If one element is missing, it is not an agent. We build a simpler script, integration, or LLM application instead, and we say so plainly.

Agent-washing

Most "agents" on the market are a repackaged chatbot.

The same word now sticks to a chatbot, a RAG app, a copilot, and a script with a model. So we do not start from the label on a slide; we start from the work and the boundaries, and what you are actually getting you settle with the seven criteria below. And the reverse: even a real agent costs more and carries more risk than a script or an app, so we propose one only where the next step genuinely depends on the content of the case. Everywhere else we point you to a simpler, cheaper form, even when that means a smaller job for us.
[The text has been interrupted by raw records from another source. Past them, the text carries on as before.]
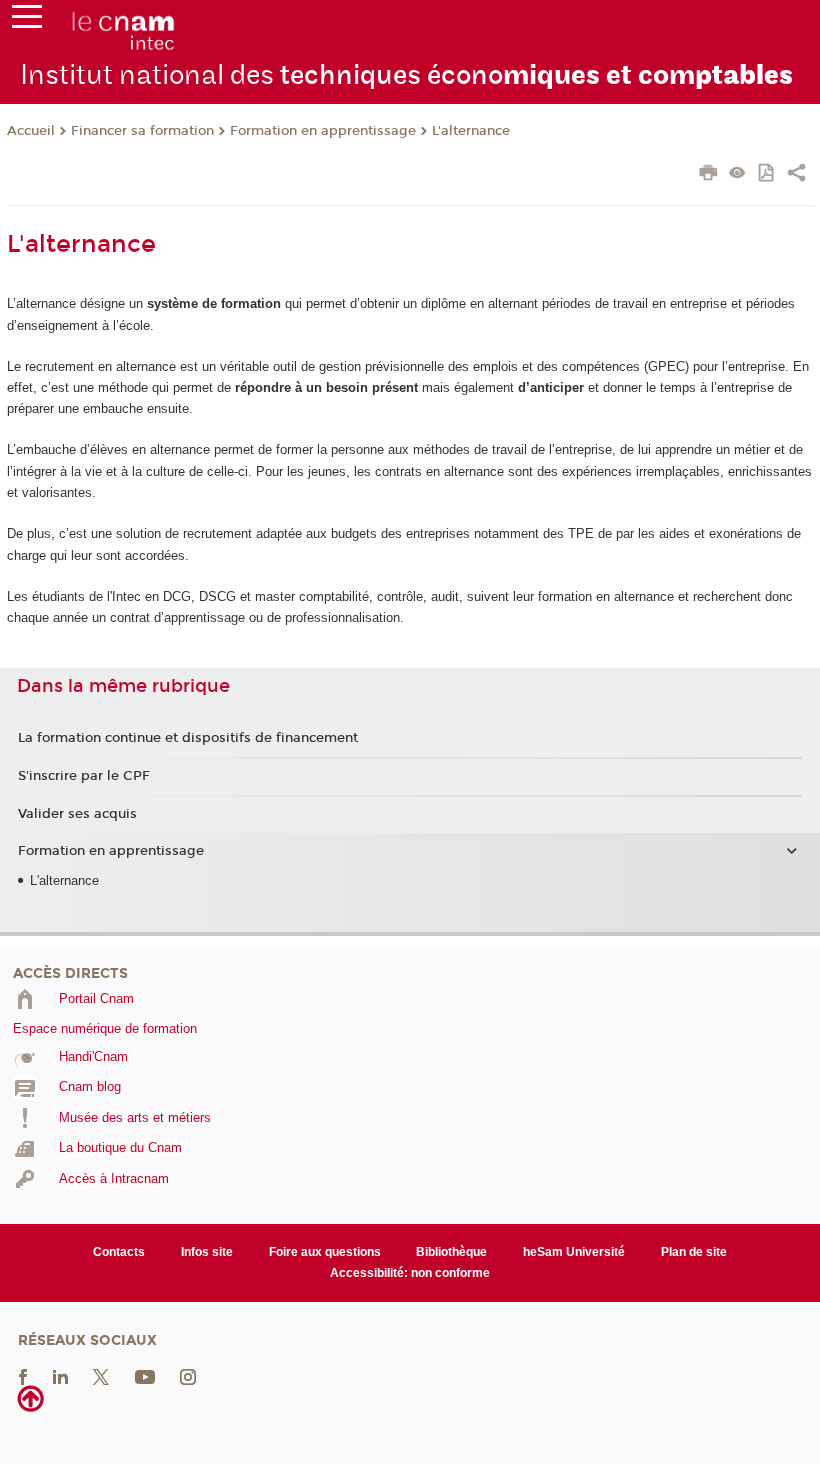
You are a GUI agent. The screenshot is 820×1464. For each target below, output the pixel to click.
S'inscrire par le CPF (84, 776)
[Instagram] (188, 1376)
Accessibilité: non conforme (410, 1273)
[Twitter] (101, 1376)
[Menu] (27, 21)
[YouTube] (145, 1376)
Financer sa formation (142, 131)
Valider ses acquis (77, 814)
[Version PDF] (767, 174)
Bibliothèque (451, 1252)
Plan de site (694, 1252)
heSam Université (574, 1252)
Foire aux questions (325, 1252)
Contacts (119, 1252)
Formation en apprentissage (323, 131)
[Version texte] (737, 174)
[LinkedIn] (60, 1376)
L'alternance (471, 131)
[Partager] (796, 175)
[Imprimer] (708, 175)
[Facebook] (23, 1376)
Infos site (207, 1252)
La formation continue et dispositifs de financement (188, 738)
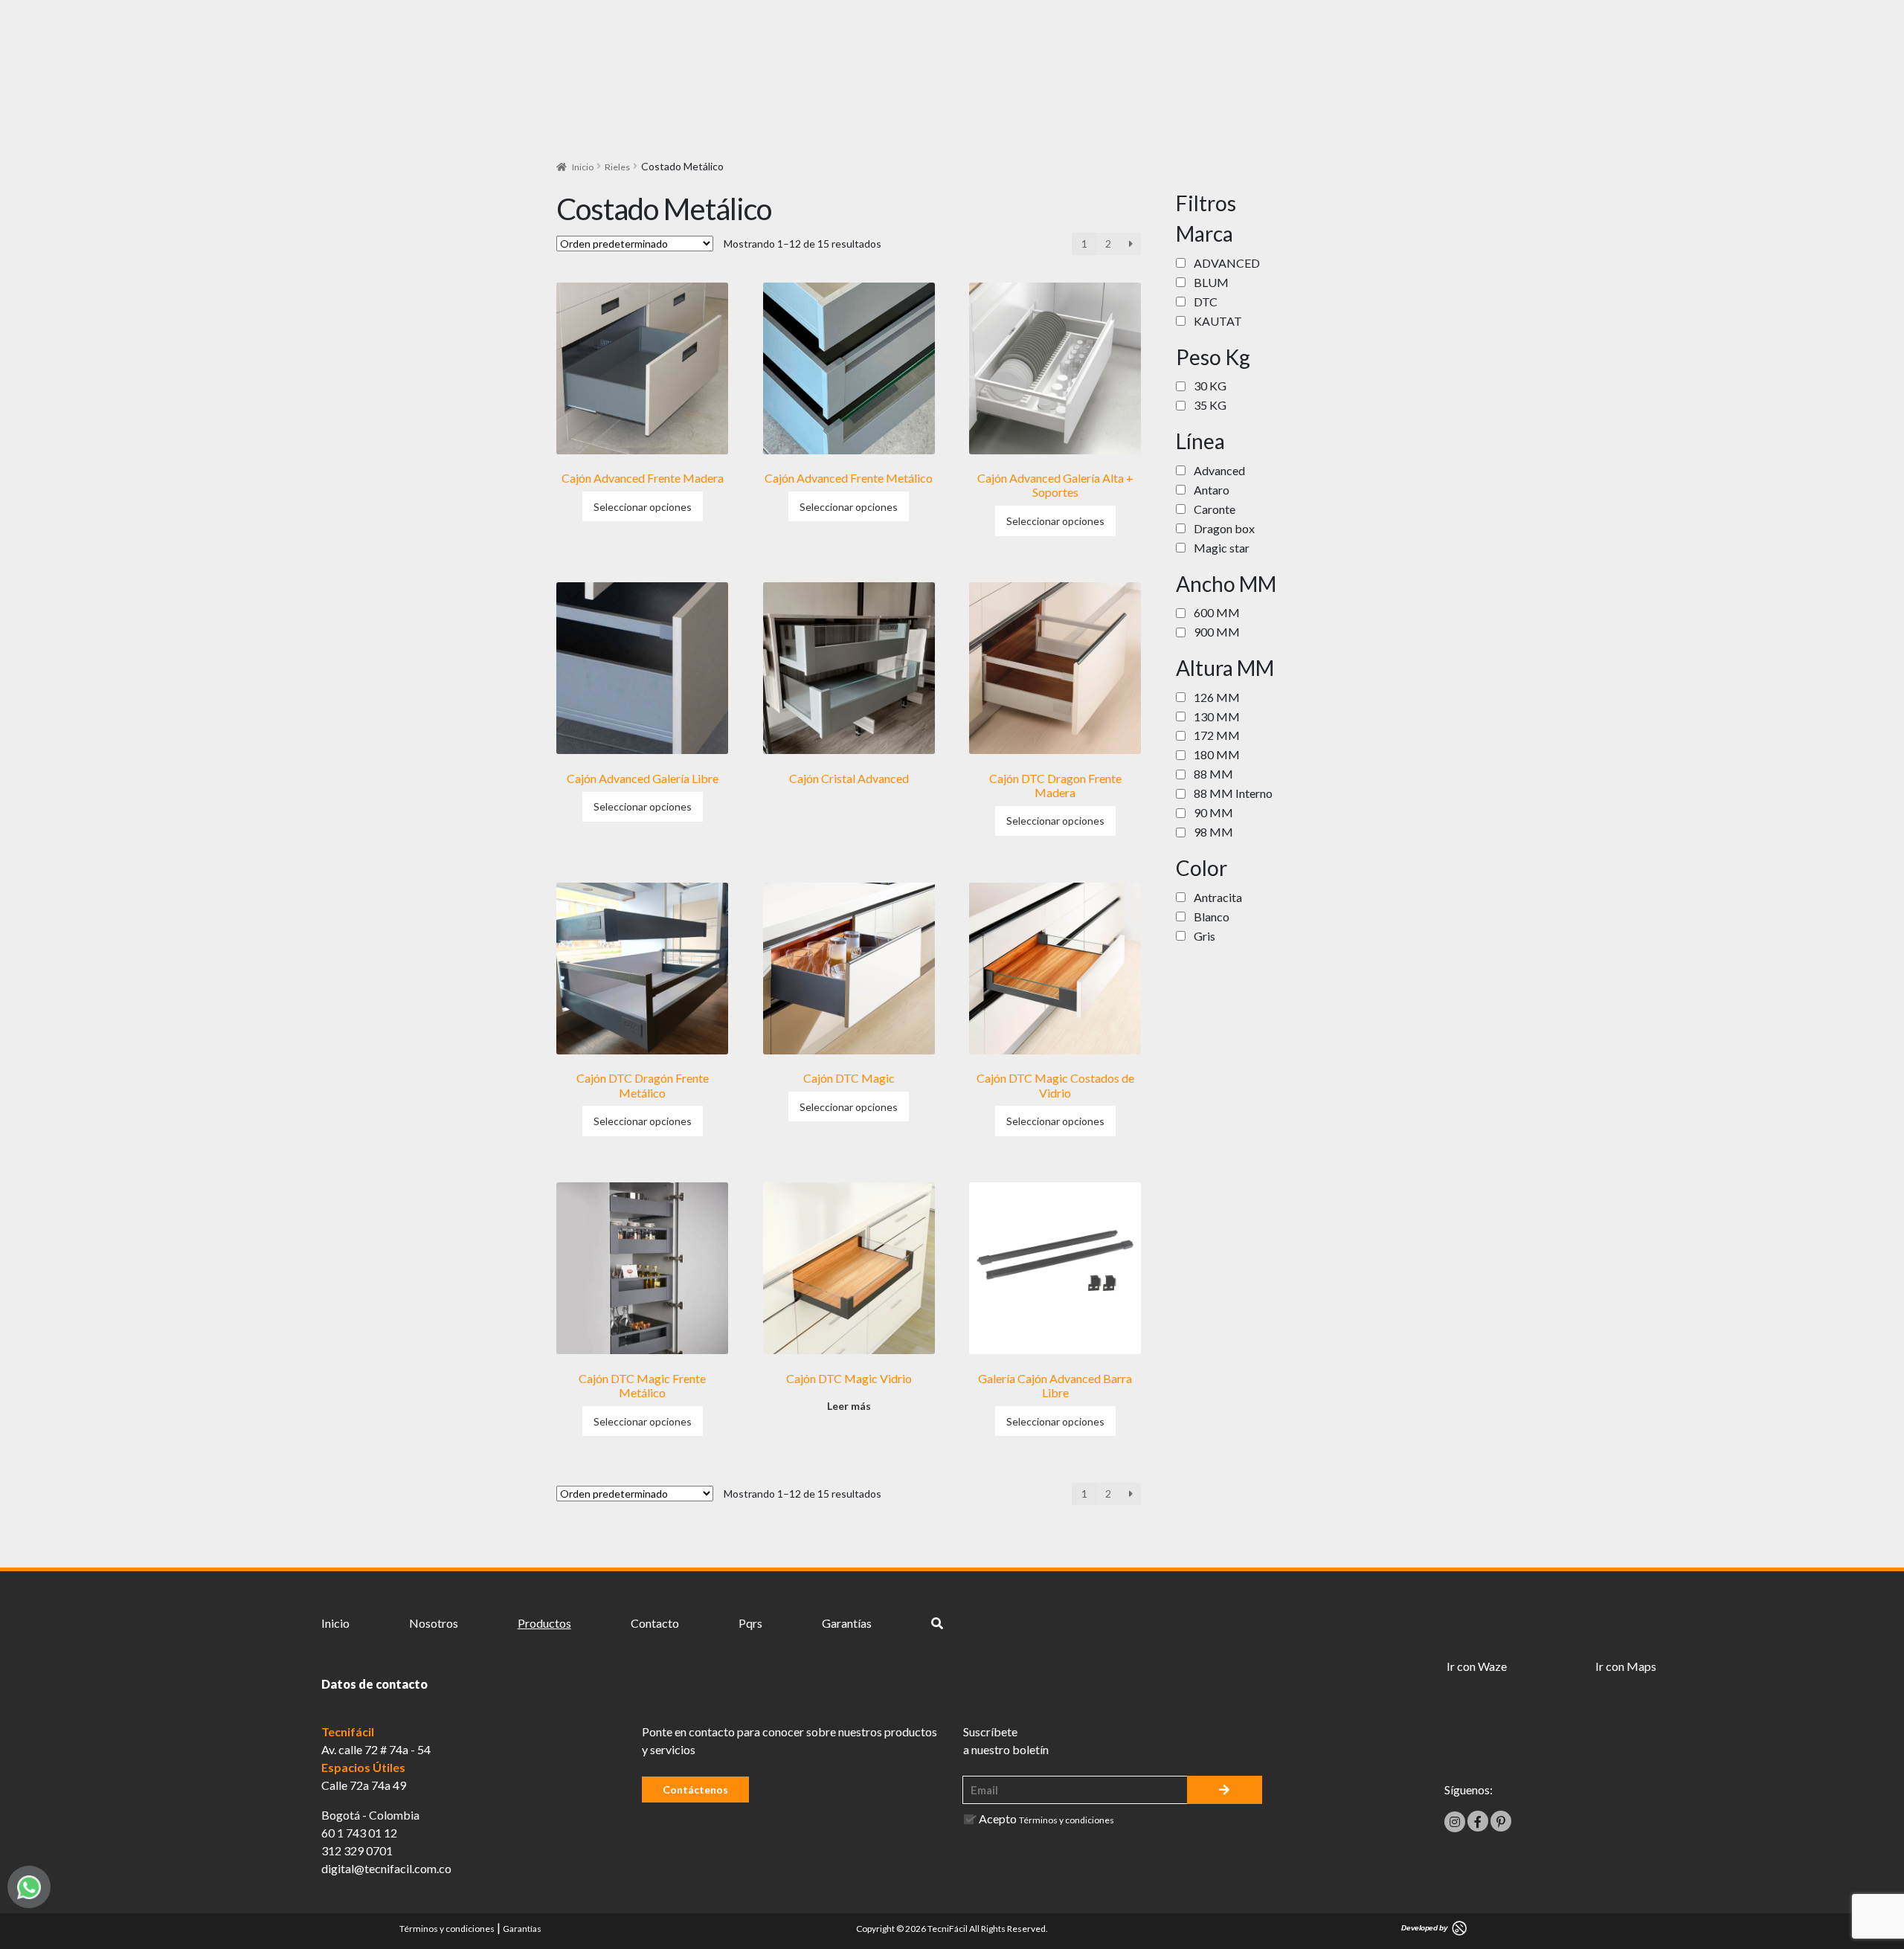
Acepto (1046, 1818)
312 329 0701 (357, 1850)
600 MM (1217, 612)
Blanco (1211, 916)
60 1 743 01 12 (359, 1833)
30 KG (1210, 385)
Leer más (849, 1405)
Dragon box (1224, 528)
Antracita (1218, 897)
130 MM (1217, 716)
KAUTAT (1218, 321)
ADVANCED (1227, 263)
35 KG (1210, 405)
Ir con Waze (1477, 1666)
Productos (544, 1623)
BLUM (1211, 282)
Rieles (617, 167)
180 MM (1217, 754)
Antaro (1211, 490)
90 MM (1213, 812)
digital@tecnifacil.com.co (386, 1868)
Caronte (1214, 509)
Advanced (1219, 470)
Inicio (583, 167)
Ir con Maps (1625, 1666)
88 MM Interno (1233, 793)
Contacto (655, 1623)
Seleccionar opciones (643, 506)
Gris (1204, 936)
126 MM (1217, 697)
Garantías (847, 1623)
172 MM (1217, 735)
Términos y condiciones (1066, 1820)
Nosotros (433, 1623)
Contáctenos (695, 1789)
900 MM (1217, 632)
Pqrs (750, 1623)
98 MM (1213, 832)
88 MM (1213, 774)
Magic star (1222, 548)
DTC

The market in numbers: adoption and agent-washing.

  • 8.4%

    of Polish companies used AI in 2025 (EU average: 20%, highest: Denmark 42%). A low bar, a real edge for whoever deploys it properly.

    Eurostat 2025
  • >40%

    of agentic AI projects will be canceled by end of 2027: cost, unclear ROI, and weak risk controls. So pin down scope, cost, and risk control before you start, not after.

    Gartner 2025
  • 6%

    how little token prices fell in 2026 through May (against 39% in the second half of 2025): deflation stalled and buyers keep shifting toward pricier premium models. That is why we meter run cost and cap it, instead of assuming it keeps falling.

    YipitData 2026
  • ~130

    real agent vendors Gartner counted among thousands. The rest is agent-washing: rebranded chatbots and RPA.

    Gartner 2025

One word, five levels: from a chatbot to a full runtime.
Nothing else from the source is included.